We can see that Thompson Sampling performs efficient exploration, quickly ruling out less promising arms, but not quite greedily: less promising arms with high uncertainty are activated, as we do not have sufficient information to rule them out. However, when the distribution of the best arm stands out, with uncertainty considered, we get a lot more agressive on exploitation.

But let us not take conclusions from an illustrative example with only 200 rounds of play. Let us analyze cumulative rewards and regrets for each of our decision policies in many long-term simulations.

## Regrets and cumulative rewards

We have observed small illustrative examples of our decision policies, which provided us with interesting insights on how they work. Now, we’re interested in measuring their behaviour in the long-term, after many rounds of play.
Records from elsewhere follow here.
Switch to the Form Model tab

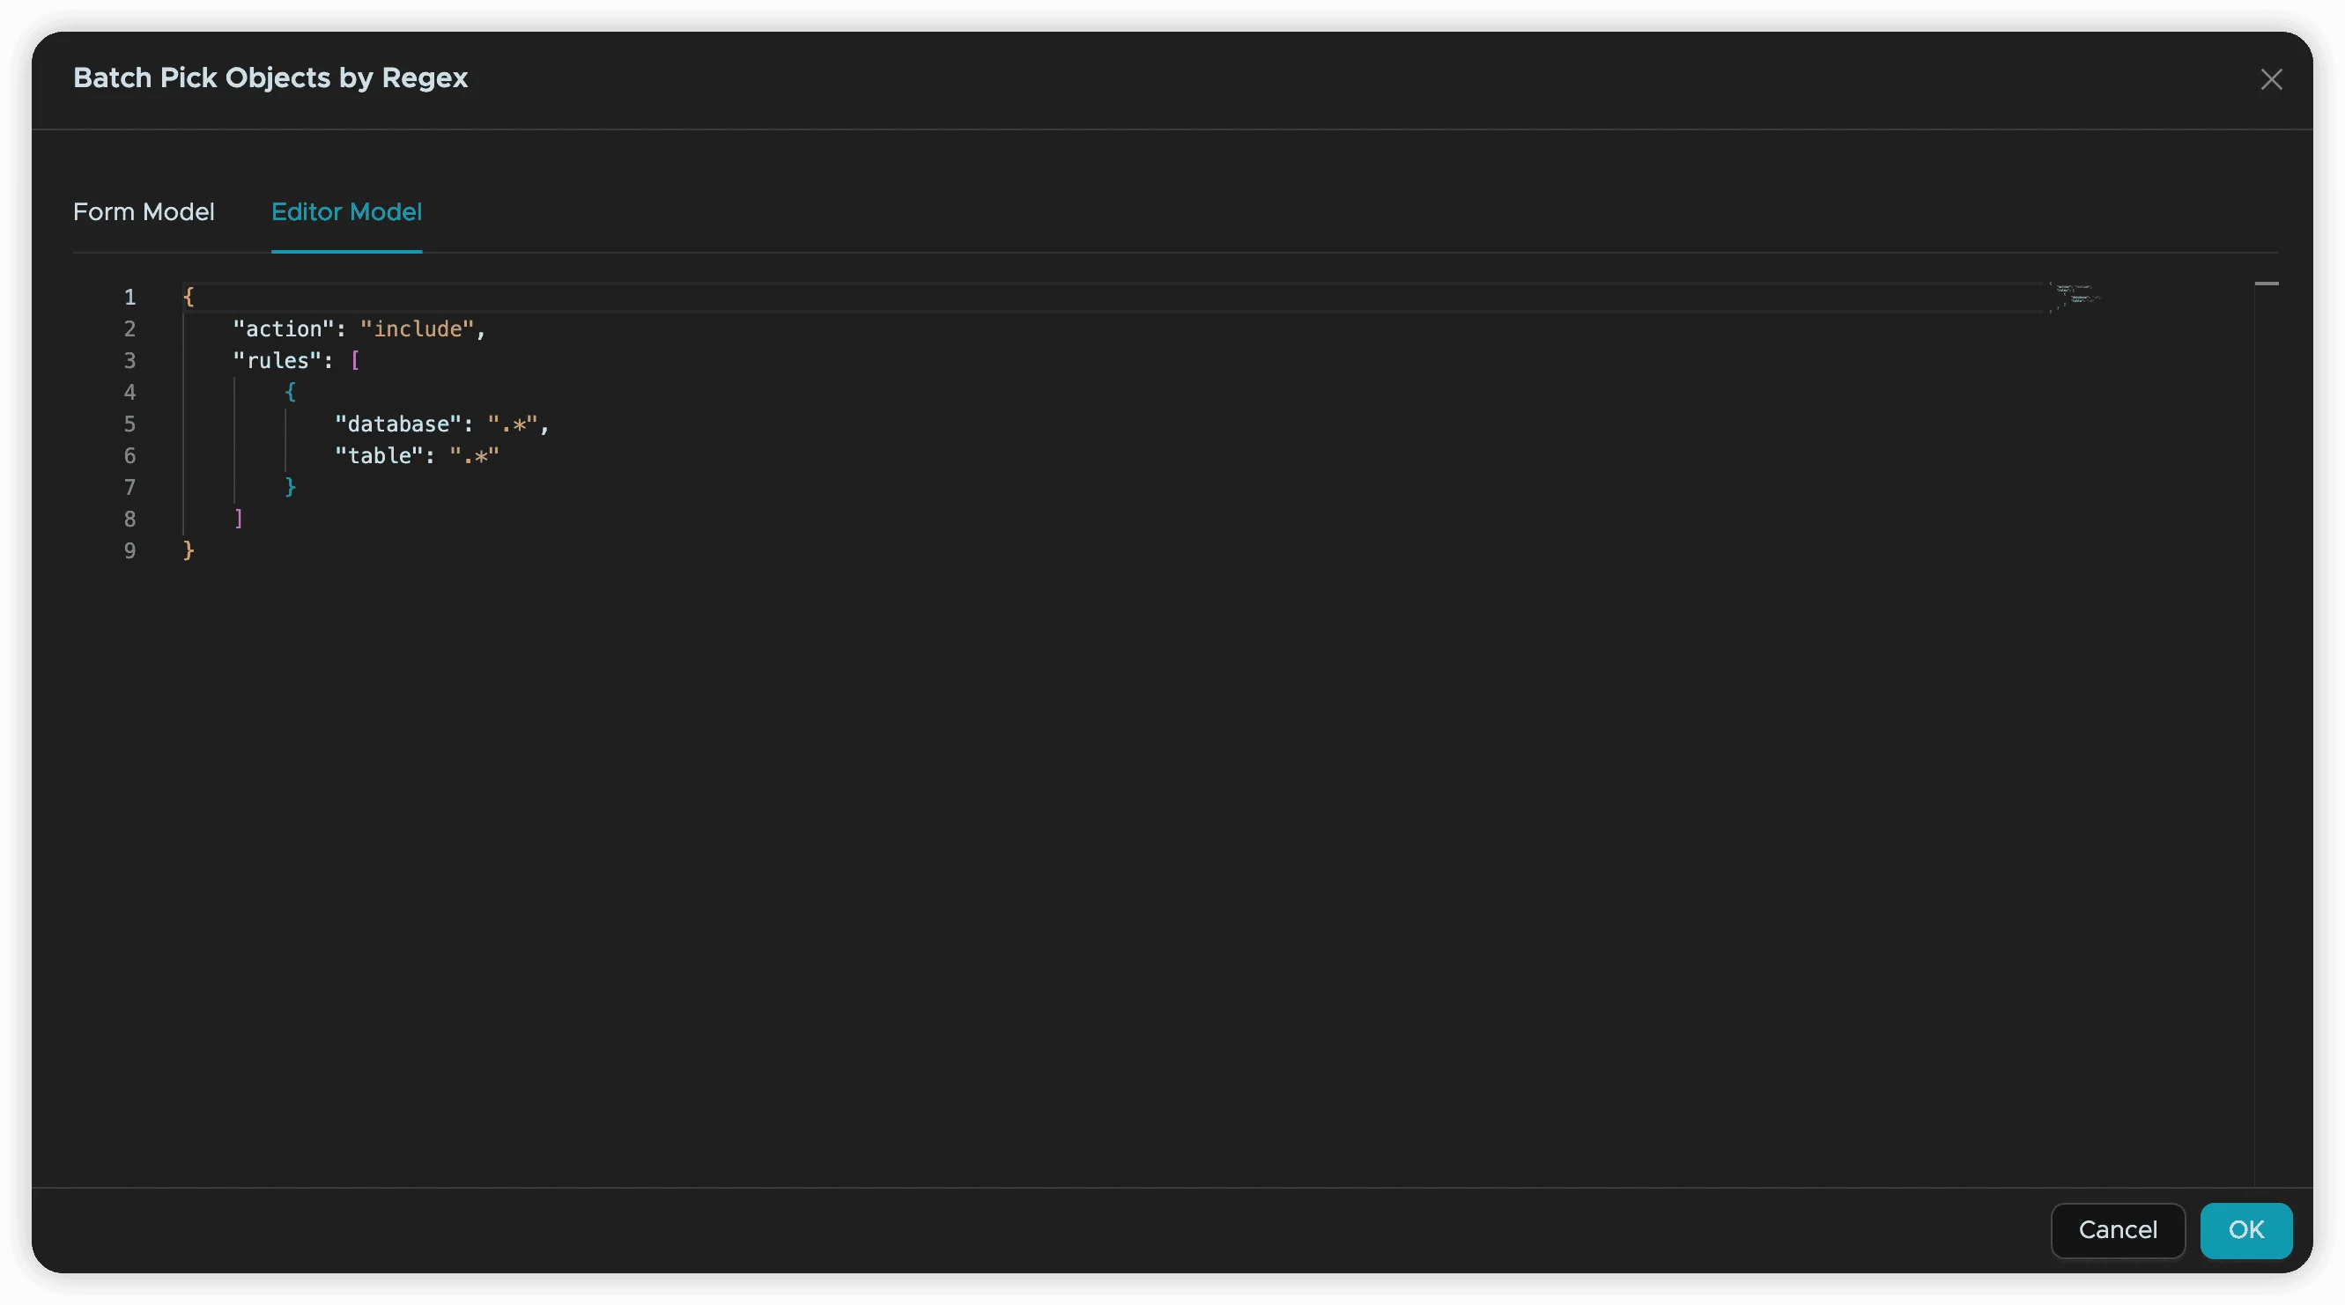(x=144, y=212)
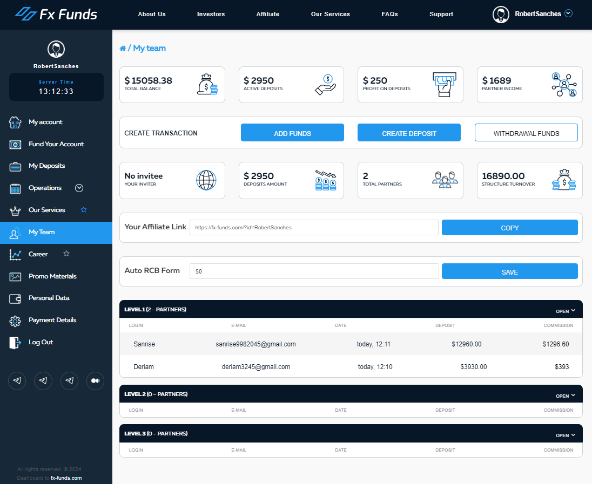The height and width of the screenshot is (484, 592).
Task: Click the Fx Funds logo
Action: tap(56, 13)
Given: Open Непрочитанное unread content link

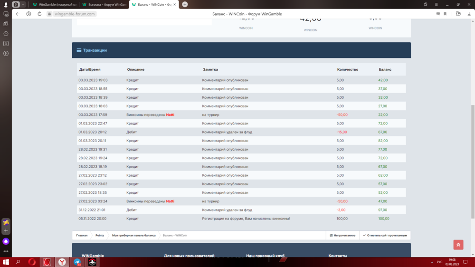Looking at the screenshot, I should [x=342, y=235].
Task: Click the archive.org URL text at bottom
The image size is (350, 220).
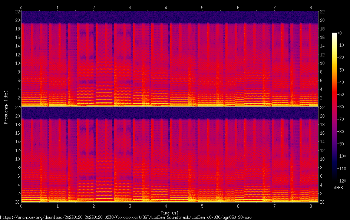Action: coord(126,217)
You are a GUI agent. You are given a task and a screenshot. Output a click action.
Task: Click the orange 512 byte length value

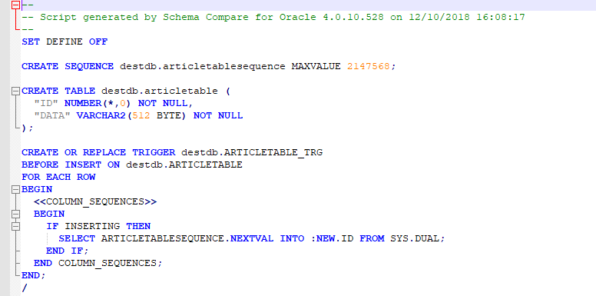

Therefore, and also to make things fair and minimize the effect of randomness, we will perform many simulations, and average the results per round across all simulations.

### Regret after 10000 rounds

Let us inspect average regret on a game with 10k rounds for each policy. The plot below shows average results across 1000 simulations. We see that Thompson sampling greatly outperforms the other methods. It is noteworthy that the $\epsilon$-greedy strategy has linear cumulative regret, as it is always selecting random actions. An improvement could be the $\epsilon$-decreasing strategy, at a cost of more complexity to tune the algorithm. This may not be practical, as Thompson Sampling show better performance but has no hyperparameters. The UCB policy, in our experiment, shows worse results than the $\epsilon$-greedy strategy. We could improve the policy by using the UCB2 algorithm instead of UCB1, or by using a hyperparameter to control how optimistic we are. Nevertheless, we expect that UCB will catch up to $\epsilon$-greedy after more rounds, as it will stop exploring eventually.
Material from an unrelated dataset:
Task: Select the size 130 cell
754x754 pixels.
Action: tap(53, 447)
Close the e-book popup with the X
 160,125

### Arm selection over time

Let us take a look at the rates of arm selection over time. The plot below shows arm selection rates for each round averaged across 1000 simulations. Thompson Sampling shows quick convergence to the optimal bandit, and also more stability across simulations.

## Conclusion

In this post, we showcased the Multi-Armed Bandit problem and tested three policies to address the exploration/exploitation problem: (a) $\epsilon$-greedy, (b) UCB and (c) Thompson Sampling.
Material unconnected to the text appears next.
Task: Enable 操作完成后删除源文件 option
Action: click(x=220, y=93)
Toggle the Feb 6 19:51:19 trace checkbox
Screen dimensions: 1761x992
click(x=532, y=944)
The $\epsilon$-greedy strategy makes use of a hyperparameter to balance exploration and exploitation. This is not ideal, as it may be hard to tune. Also, the exploration is not efficient, as we explore bandits equally (in average), not considering how promising they may be.

The UCB strategy, unlike the $\epsilon$-greedy, uses the uncertainty of the posterior distribution to select the appropriate bandit at each round. It supposes that a bandit can be as good as it’s posterior distribution upper confidence bound. So we favor exploration by sampling from the distributions with high uncertainty and high tails, and exploit by sampling from the distribution with highest mean after we ruled out all the other upper confidence bounds.

Finally, Thompson Sampling uses a very elegant principle: to choose an action according to the probability of it being optimal. In practice, this makes for a very simple algorithm. We take one sample from each posterior, and choose the one with the highest value. Despite its simplicity, Thompson Sampling achieves state-of-the-art results, greatly outperforming the other algorithms. The logic is that it promotes efficient exploration: it explores more bandits that are promising, and quickly discards bad actions.